**Exercise aim:**
Pull out the data from the line containing "You are a computer-use agent." through the line containing "will [x=73, y=144].", both lines included, and reproduce each line unchanged.

**Extracted information:**
━━━━━━━━━━━━━━━━━━━━━━━━━━━━━━
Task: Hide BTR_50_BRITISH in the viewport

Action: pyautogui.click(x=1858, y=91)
━━━━━━━━━━━━━━━━━━━━━━━━━━━━━━
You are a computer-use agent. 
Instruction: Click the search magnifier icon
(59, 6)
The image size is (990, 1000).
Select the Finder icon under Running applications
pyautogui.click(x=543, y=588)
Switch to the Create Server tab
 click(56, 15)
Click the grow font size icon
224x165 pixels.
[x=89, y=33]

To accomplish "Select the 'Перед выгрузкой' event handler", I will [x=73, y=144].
━━━━━━━━━━━━━━━━━━━━━━━━━━━━━━
**Result:**
You are a computer-use agent. 
Instruction: Click the search magnifier icon
(59, 6)
The image size is (990, 1000).
Select the Finder icon under Running applications
pyautogui.click(x=543, y=588)
Switch to the Create Server tab
 click(56, 15)
Click the grow font size icon
224x165 pixels.
[x=89, y=33]

To accomplish "Select the 'Перед выгрузкой' event handler", I will [x=73, y=144].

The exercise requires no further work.